This is everyday life in New York City’s largest jail, despite Mayor Bill de Blasio’s vow to close it for good. The plan to replace Rikers — possibly delayed by the Covid pandemic — involves an $8.7 billion effort to rebuild three outdated detention facilities in Brooklyn, Queens and Manhattan to make them more sanitary and secure. A jail is scheduled for construction in the Bronx. Jails in communities have numerous advantages over a centralized facility on a difficult-to-access island. Whatever critics from the left or right may exclaim, New York is not going to go without jail cells. But it can approach incarceration in a far more humane way.
Mr. de Blasio first promised in 2017 to close Rikers — the last time he visited the island. More than four years later and with only months remaining in his term, the situation is as dire as it’s ever been. In May, a report by a federal monitor described a “pervasive level of disorder and chaos” in the city’s jail system; within three months, the monitor filed an update to say that the situation had worsened significantly, with regular violent attacks against both inmates and guards. “The city has completely lost control,” said Mary Lynne Werlwas, the director of the Prisoner’s Rights Project at the Legal Aid Society.
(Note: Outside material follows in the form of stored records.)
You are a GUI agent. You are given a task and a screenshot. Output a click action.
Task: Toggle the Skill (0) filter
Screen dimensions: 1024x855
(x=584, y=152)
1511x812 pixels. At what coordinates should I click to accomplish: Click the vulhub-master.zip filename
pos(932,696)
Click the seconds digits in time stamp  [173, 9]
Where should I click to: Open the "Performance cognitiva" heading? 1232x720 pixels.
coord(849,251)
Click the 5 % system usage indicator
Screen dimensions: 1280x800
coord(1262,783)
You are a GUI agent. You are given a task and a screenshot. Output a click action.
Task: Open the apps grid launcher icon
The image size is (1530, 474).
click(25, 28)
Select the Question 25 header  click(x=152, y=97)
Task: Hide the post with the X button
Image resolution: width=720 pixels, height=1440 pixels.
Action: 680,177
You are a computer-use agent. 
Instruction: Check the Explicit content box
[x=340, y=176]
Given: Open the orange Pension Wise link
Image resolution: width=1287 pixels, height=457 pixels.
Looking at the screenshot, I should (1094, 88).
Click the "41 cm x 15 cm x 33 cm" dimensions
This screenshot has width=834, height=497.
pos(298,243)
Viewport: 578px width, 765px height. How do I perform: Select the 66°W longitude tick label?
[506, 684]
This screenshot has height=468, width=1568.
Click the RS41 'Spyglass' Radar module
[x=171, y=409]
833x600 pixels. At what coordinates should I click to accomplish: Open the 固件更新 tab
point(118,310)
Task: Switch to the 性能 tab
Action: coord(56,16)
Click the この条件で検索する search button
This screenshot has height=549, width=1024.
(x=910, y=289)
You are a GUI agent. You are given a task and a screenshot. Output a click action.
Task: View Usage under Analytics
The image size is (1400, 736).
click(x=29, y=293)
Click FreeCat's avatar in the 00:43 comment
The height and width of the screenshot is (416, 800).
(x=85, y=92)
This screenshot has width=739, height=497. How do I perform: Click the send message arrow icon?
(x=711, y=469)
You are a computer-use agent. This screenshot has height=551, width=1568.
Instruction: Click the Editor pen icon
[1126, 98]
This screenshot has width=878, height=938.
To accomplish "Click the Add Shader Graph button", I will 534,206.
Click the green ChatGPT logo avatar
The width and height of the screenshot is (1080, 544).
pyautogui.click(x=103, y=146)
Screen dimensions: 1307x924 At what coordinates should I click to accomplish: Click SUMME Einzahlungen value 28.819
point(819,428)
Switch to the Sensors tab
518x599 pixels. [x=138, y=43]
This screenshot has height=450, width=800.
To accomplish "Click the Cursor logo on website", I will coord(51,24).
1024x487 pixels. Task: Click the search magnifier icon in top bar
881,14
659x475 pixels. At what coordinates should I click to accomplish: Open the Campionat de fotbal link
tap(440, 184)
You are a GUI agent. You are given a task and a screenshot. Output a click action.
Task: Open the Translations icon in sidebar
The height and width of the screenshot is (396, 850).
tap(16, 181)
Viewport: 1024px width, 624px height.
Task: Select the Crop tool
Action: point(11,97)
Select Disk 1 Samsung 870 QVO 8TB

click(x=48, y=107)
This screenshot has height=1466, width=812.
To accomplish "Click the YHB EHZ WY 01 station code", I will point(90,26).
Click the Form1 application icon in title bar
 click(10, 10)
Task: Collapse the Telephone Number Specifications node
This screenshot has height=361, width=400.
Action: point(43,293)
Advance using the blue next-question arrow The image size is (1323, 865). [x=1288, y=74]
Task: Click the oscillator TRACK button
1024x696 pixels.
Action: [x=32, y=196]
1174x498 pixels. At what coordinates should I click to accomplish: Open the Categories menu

On Tuesday, Mr. de Blasio announced a plan to address the immediate staffing crisis by shifting more corrections officers from the courts to Rikers and threatening to suspend those who skip work without an excuse. He also called on judges to release as many as 250 people serving less than a year for nonviolent crimes — even though he has the power to release them himself.
These are all stopgaps that fail to address the underlying problem: New York, like the rest of the country, locks up far too many people for no good reason. Mr. de Blasio likes to point out that the city’s jail population is roughly half the size it was when he took office, but it’s still much too big: close to 6,000 people at the moment. Taxpayers are charged nearly half a million dollars per year to incarcerate each of these people — the vast majority of whom haven’t even had a trial yet. Others are locked up on technical parole violations, like forgetting to check in with their supervisor. This is an absurd expense, especially when some evidence shows that pretrial detention for even a few days makes someone more likely to commit a crime, not less.
This number could be significantly lower if Mr. de Blasio and other politicians had not gotten cold feet about New York’s bail reform law, which passed in 2019, eliminating cash bail for most misdemeanor and nonviolent felony arrests. It was a long-overdue fix meant to keep people from being locked up simply for being poor. But the law was rolled back even before it could have an effect, thanks to a relentless scaremongering campaign by the police, prosecutors and some lawmakers who exploited a few high-profile crimes — a well-worn tactic to block any efforts to make the criminal justice system fairer and more effective. But bail reform’s opponents ignore the basic facts: Crime in New York City is still far lower than it was in 1991, when the city’s daily jail population was more than triple what it is today.